This study has been completed.
Information provided by:
Dr. Reddy's Laboratories Limited Identifier:
First received: May 26, 2010
Last updated: June 11, 2010
Last verified: June 2010
The purpose of this study is to assess the bioavailability of Divalproex Sodium DR Tablets 500 mg versus Depakote DR 500 mg tablets with a washout period of 10 days in healthy subjects.

Condition Intervention Phase
Drug: Divalproex Sodium
Phase 1

Study Type: Interventional
Study Design: Allocation: Randomized
Intervention Model: Crossover Assignment
Masking: Open Label
Primary Purpose: Treatment
Official Title: An Open Label, Balanced, Randomized, 2-treatment, 2-period, 2-sequence, Single Dose, Crossover, Bioequivalence Study of Divalproex Sodium DR 500 mg Tablets and Depakote® DR 500 mg Under Fasting Conditions.

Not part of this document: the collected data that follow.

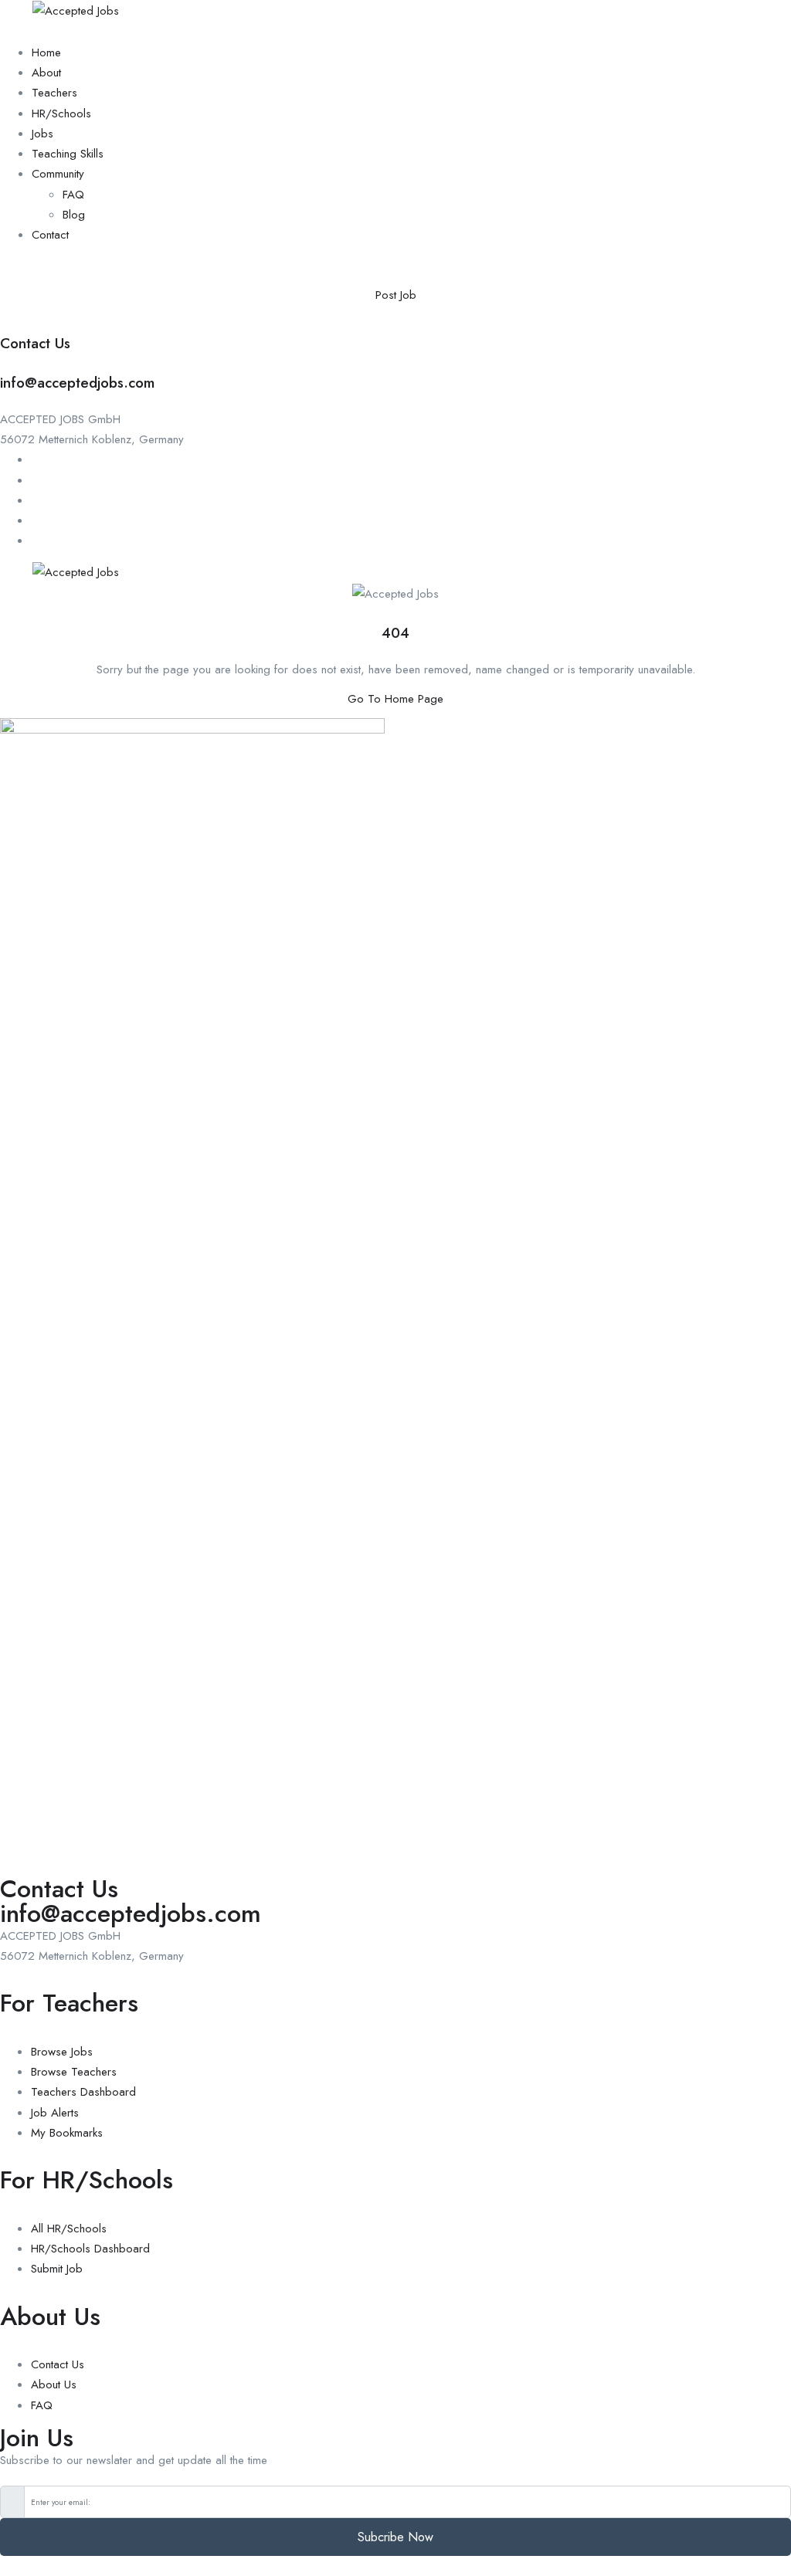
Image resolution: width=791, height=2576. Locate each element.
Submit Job (57, 2268)
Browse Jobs (62, 2051)
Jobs (42, 133)
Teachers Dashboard (83, 2091)
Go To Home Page (395, 698)
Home (46, 52)
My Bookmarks (67, 2132)
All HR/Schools (69, 2228)
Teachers (54, 92)
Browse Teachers (74, 2071)
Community (58, 173)
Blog (74, 214)
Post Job (395, 294)
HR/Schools (61, 113)
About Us (53, 2384)
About (46, 72)
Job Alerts (55, 2112)
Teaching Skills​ (68, 153)
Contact (50, 234)
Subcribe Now (395, 2537)
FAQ (73, 194)
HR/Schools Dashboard (90, 2248)
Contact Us (57, 2364)
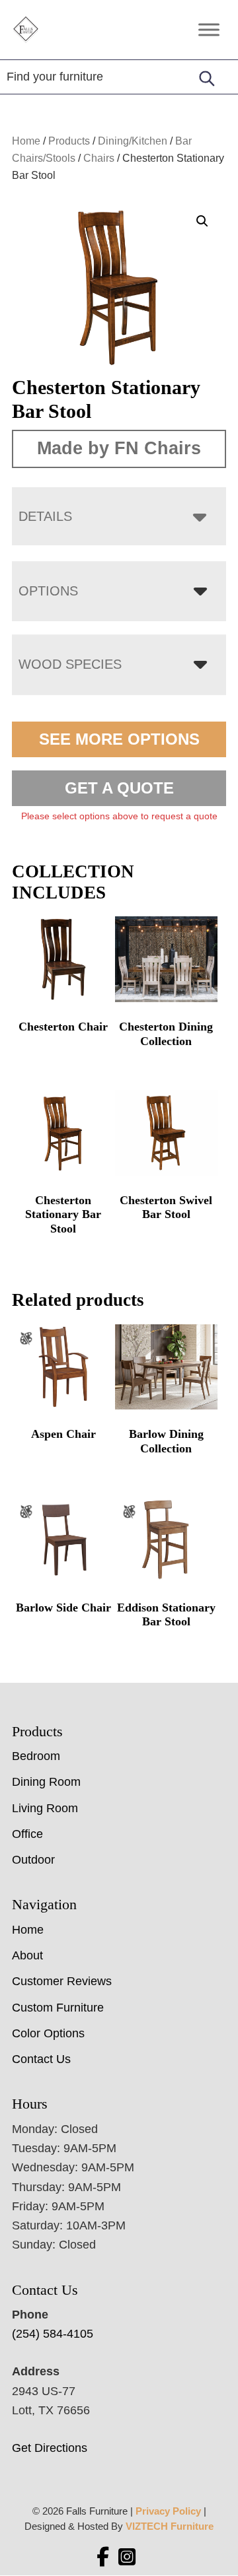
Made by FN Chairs (119, 448)
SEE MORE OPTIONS (119, 739)
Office (27, 1834)
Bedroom (36, 1756)
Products (69, 141)
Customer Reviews (62, 1981)
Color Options (48, 2033)
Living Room (45, 1808)
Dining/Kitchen (132, 141)
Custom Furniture (58, 2007)
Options (48, 591)
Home (26, 141)
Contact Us (41, 2059)
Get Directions (49, 2448)
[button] (202, 221)
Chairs (98, 158)
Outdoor (33, 1859)
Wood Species (70, 664)
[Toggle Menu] (208, 29)
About (27, 1955)
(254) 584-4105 (52, 2333)
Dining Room (46, 1781)
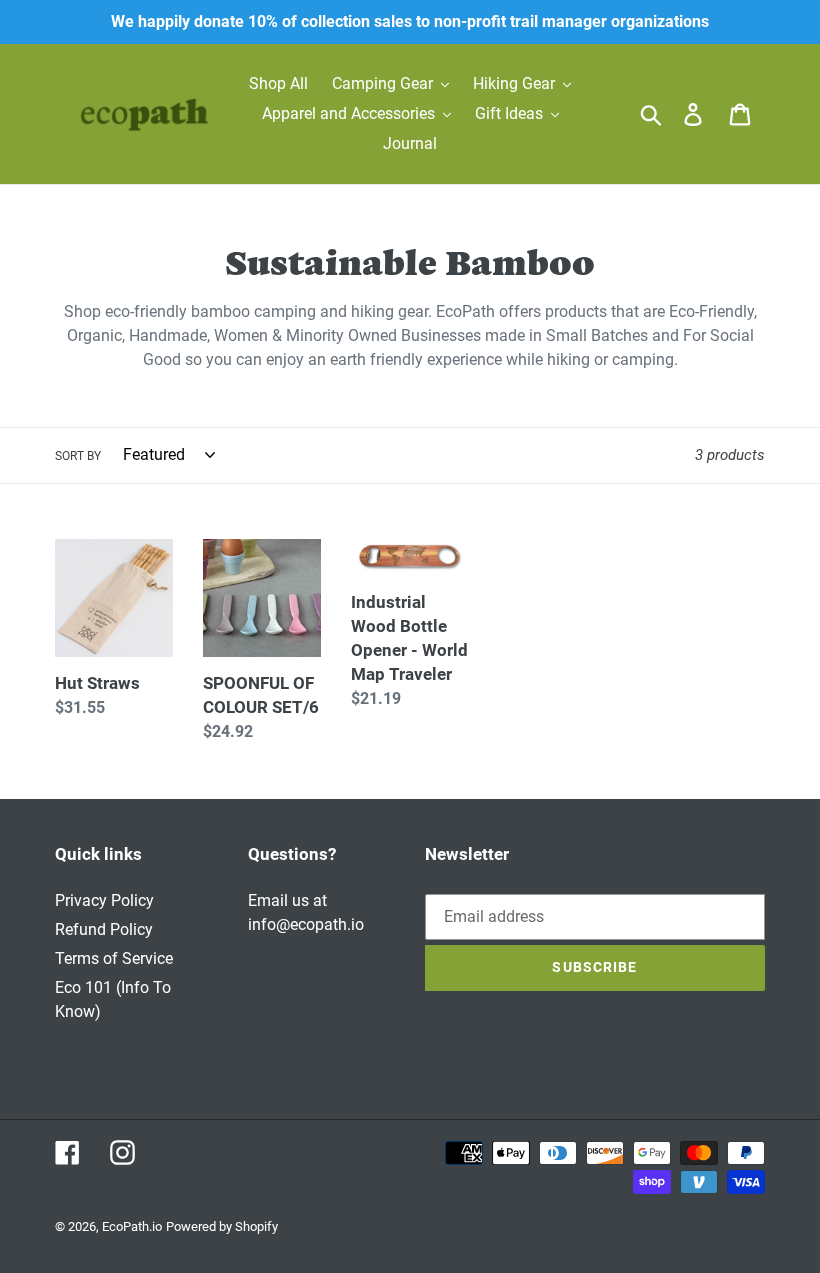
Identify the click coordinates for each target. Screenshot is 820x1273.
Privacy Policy (104, 900)
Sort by (78, 456)
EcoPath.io (132, 1226)
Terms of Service (114, 958)
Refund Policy (104, 929)
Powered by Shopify (222, 1226)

Resource links provided by NLM:

Further study details as provided by Dr. Reddy's Laboratories Limited:

Primary Outcome Measures:
  • Bioequivalence based on Cmax and AUC parameters [ Time Frame: 4 months ]

Enrollment: 34
Study Start Date: August 2006
Study Completion Date: November 2006
Primary Completion Date: September 2006 (Final data collection date for primary outcome measure)
Arms Assigned Interventions
Experimental: Divalproex Sodium DR Tablets 500 mg
Divalproex Sodium DR Tablets 500 mg of Dr. Reddy's Laboratories Limited
Drug: Divalproex Sodium
Divalproex Sodium DR Tablets 500 mg
Other Name: Depakote DR 500 mg Tablets
Active Comparator: Depakote DR 500 mg Tablets
Depakote DR 500 mg Tablets of Abbott Laboratories PR Ltd.,
Drug: Divalproex Sodium
Divalproex Sodium DR Tablets 500 mg
Other Name: Depakote DR 500 mg Tablets

Detailed Description:
An open label, balanced, randomized, two-treatment, two-period, two-sequence, single dose, crossover, bioequivalence study of Divalproex sodium DR 500 mg tablets of Dr.Reddy's Laboratories Limited, Generics, India comparing with that of Depakote® DR (containing Divalproex sodium) 500 mg tablets of Abbott Laboratories PR Ltd., Barceloneta, PR, in healthy, adult, human subjects under fasting conditions.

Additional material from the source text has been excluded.